After a very intense journey on collaboration, group work and innovative thinking, I am back home now. So, what happens if you throw eight people from Ireland, South Africa, Turkey, France, Poland, Israel and Russia in one small room for ten days? Sheer physical outcome is, twenty hours a day ten straight days of talking in a room, a nineteen page document, a five page presentation, a fantastically breakthrough idea, and eight friends for life. We were thrown into a room, people who never met before and presented a very strategic issue and were asked to come up with a solution. So I wanted to share my own personal learnings from this breakthrough experience where we were pushed to think with no boundries. Seven engineers and me J
I am so blown away with the experience we had there, that I keep thinking what a wise man my boss is by nominating me for this journey. Christian simply mentioned Olympic athletes as they get ready for the big race, they keep training to do faster and better; but they also take time with their coaches and teammates and discuss their performance; strategize how to do things differently and finally they discover a twist that make them Olympic champions. Therefore it is important to take time to think differently to make breakthroughs.

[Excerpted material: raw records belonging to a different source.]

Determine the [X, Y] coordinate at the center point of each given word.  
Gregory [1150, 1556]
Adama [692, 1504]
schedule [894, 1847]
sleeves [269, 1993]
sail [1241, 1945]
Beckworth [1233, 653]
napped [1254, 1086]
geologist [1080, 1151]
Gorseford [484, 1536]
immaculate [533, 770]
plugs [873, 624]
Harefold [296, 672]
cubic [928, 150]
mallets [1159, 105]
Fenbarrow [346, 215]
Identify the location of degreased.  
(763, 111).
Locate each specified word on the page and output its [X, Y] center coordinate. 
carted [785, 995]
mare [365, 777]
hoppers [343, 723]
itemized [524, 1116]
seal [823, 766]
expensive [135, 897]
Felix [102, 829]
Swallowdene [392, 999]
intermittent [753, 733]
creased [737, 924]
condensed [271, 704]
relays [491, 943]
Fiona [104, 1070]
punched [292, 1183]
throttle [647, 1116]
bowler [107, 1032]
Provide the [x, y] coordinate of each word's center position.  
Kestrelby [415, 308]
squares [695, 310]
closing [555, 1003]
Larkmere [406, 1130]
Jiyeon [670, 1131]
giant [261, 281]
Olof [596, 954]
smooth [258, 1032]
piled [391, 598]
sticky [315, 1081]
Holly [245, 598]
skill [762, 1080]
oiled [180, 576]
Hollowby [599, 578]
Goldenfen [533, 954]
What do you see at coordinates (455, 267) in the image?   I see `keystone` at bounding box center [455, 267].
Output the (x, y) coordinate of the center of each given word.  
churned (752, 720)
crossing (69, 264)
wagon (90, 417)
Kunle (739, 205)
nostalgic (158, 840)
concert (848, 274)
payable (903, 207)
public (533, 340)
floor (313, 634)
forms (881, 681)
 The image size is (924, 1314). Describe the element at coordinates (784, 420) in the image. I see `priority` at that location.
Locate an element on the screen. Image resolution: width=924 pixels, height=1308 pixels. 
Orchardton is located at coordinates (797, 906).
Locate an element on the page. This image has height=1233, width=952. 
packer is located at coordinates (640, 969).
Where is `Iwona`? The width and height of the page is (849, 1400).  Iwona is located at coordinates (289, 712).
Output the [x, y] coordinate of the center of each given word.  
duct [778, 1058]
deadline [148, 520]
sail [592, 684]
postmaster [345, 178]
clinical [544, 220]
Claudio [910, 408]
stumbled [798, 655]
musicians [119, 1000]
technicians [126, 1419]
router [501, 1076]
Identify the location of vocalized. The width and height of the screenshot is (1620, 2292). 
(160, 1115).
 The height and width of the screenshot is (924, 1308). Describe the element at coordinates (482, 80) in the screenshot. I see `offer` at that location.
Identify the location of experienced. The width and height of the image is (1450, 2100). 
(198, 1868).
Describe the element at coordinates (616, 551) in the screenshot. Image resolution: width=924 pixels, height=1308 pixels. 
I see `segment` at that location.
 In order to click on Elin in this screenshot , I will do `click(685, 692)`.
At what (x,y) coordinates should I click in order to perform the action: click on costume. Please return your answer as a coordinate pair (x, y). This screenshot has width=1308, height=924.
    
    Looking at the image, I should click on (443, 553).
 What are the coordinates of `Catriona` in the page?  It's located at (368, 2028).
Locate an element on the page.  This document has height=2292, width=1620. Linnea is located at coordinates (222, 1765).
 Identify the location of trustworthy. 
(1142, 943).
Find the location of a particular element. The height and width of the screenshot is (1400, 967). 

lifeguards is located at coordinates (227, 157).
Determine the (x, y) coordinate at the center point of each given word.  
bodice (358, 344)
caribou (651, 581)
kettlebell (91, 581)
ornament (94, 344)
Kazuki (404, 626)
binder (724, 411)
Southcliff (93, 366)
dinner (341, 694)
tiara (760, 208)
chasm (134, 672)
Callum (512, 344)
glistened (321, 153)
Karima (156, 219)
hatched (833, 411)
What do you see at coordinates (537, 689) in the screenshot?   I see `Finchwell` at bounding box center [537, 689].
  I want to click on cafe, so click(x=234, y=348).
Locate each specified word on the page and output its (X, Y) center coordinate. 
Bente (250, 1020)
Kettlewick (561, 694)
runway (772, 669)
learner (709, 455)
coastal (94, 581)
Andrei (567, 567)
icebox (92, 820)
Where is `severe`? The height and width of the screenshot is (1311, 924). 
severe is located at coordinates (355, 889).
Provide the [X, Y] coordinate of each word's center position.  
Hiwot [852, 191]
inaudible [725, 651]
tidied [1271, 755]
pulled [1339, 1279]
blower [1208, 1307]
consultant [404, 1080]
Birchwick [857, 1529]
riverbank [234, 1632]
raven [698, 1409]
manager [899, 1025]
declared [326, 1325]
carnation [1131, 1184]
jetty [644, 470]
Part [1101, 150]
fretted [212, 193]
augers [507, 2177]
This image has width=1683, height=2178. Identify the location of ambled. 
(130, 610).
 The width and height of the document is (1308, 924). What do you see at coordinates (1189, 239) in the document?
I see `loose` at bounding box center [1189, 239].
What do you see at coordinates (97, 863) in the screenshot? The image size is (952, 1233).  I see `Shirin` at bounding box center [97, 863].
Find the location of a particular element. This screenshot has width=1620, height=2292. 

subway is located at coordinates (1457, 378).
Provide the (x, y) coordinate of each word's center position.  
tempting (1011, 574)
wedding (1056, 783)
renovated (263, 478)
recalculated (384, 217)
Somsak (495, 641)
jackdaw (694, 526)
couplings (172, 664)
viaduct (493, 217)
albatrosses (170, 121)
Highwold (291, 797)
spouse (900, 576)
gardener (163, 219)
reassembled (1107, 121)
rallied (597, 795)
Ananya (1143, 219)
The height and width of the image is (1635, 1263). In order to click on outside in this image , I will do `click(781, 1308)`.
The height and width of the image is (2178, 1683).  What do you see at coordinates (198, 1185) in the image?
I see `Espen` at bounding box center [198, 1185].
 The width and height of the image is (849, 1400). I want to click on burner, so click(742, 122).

First of all- we had no management structure and everyone was at almost the same level of seniority. The structure of the group remained flat for the duration of the whole experience. The group managed to leave their own agendas and egos outside of the door. This created an environment of trust and openness among all of us. The amount of the assumed responsibility was mind blowing; whenever one of us would get demoralized or fell tired, someone else would jump in. One day someone played the conductor, next day one was the innovator who had revelations, next day one was a movie director, next day one became the editor. Everyone jumped in with various skills in times we needed those skills and became a rockstar. People were highly disciplined and supportive of each other. In a non-hierarchical environment you step back and give space to others. So question to me and all managers is how do we make sure that all the teams we work in and all the teams we build become teams like that?
My ‘Aha’ moment was: we need to grow every single out of the box idea and not kill it at the onset. Instead of trying to criticize, you try to build on it and grow it no matter how difficult it is. Along the way new ideas flourish and team thinking begins.
My other big take away is that how much I love to learn. I had to study four hundred pages of documents ahead of the training since I wanted to have an opinion on devices and I also discussed what we needed to do around 50 hours or so with various people. I keep on thinking what is next for me. I remembered how much I loved learning new things. My big question is what is my next big learning thing to do with work?
I also reconfirmed that I am so lucky to work in Intel because the people here are so special. And it is the journey that matters to me; not the outcome. Learning and observing how good and creative and amazing individuals are; and we have some of the most unpretentious, helpful and humble people in Intel. Makes me feel so grand and lucky!
Collaboration is at the heart of doing much more innovative things and thinking differently; it almost to me now is the only way to do big breakthroughs and achieve truly grand results. We all need to practice it more pervasively wherever we work.
Didn’t get to see much of Barcelona—but saw so much of inside Intel, and realized how much I been missing!